I’ve been riding since I was about 12 and love early UJM bikes. I’ve rebuilt several pre-80 Hondas and my first was a 71 CB500K that I absolutely love and have never been able to get rid of and have been riding for nearly 10 years. She is generally quite reliable but breaks down a few times a year (I usually put about 3k miles a year on her) seeing as she is 46 years old. It takes a couple weeks to get parts and then a few more to fix so my wife finally convinced me to buy a new bike.
So 2 months ago I bought a 15 CB500x that is a lot of fun and just starts every time I get on it. About a week before I bought it I took out my old CB500 and it ran the best it had in years with a new Dyna igntion on it, it made me seriously reconsider buying a new bike. Since I want to take longer trips I listened to my Wife and bought the bike (and got a hell of a deal).
So this week I crested 600 miles on the new bike and haven’t had time to change the break in oil and wanted to ride so I pushed the old CB500 out of the garage. Turned on the petcock (watched for leaks) turned on the choke, flipped the key, opened the throttle and kicked. She fired right up and seemed to want to go for a ride. My wife asked “Are you sure you shouldn’t take your new one?” I replied that “it should be fine, she fired right up”.
That startup sequence alone felt so strange compared to the “throw a leg over and hit starter button “on the new bike. But I let her warm up and put on my helmet and gloves and pull out of the driveway. It took a minute to get used to the old controls and ergonomics but by the time I reach the hill in front of my house it was feeling like an old pair of worn in Jeans.
I get about a mile from my house and it’s feeling good, leaning into the turns, listening to the open headers wail and all of a sudden the damn thing loses power. This has happened before and usually jiggling the ignition switch will fix it (46 years old remember).
I slow to a stop on small 2 lane with no shoulder that people drive too fast on (including myself). Concern sets in, I have in earplugs so I can’t hear cars coming. I quickly pop off the left side cover and wiggle the main power connections and try the key again, still dead.
The helmet comes off and the earplugs come out. It is 95 degrees and humid out and I’m wearing full gear. I dismount the bike as a car comes around the corner and slam on the brakes screeching tires. The guy gets out of the passenger seat to check on me (fellow rider) and offers to help push the bike.
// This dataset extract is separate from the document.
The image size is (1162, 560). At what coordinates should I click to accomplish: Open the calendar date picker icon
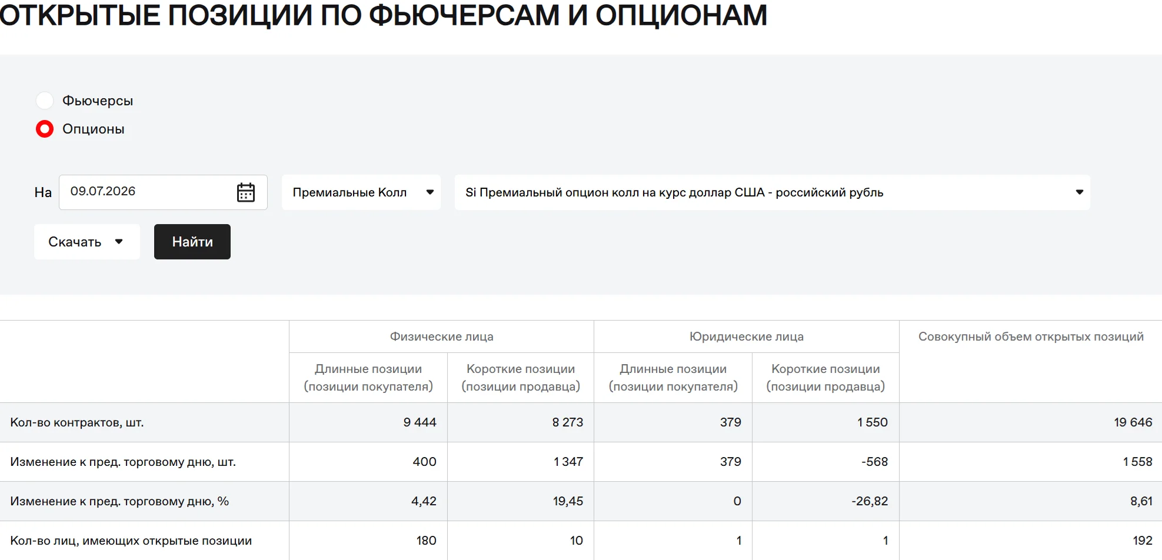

I thank him and decline as I turn around the bike and begin to jog with it back to the house keeping a watchful eye behind me so I can drop the bike and jump into the ditch if a car doesn’t see me.
About now I see that the ignition switch is still on and smoke is coming out from under it confirming my suspicions, I flip it off and keep pushing. Thankfully the smoke stops after about 30 more seconds and hopefully not much damage was done.
So by the time I make it back to the house I’m cursing at this bike that has decided to act like a jealous older sibling and throw a tantrum and just about overheated. I come in the house (with my wife surprised to see me back) and strip off my gear and grab a large bottle of water and begin cursing the old bike.
In the 9 years I’ve owned this bike this is the first time it has even stranded me. I’ve always been able to limp it back to the house under its own power. I will be pushing it to the back of the garage as I’m heading to Chicago for work this week and will tackle it with a multimeter sometimes in the next couple weeks to see what failed. I was hoping for a relax hour or so on the bike before a long boring drive to Chicago and a week long training, no joy though.
When everything behaves, old machines are wonderful, but they don’t with much more frequency than new ones. Things were manufactured to much looser tolerances and decades of use, abuse and neglect definitely take their toll.
Well that ended up rather rambling tale. Hope you all had a less eventful Sunday afternoon than I did.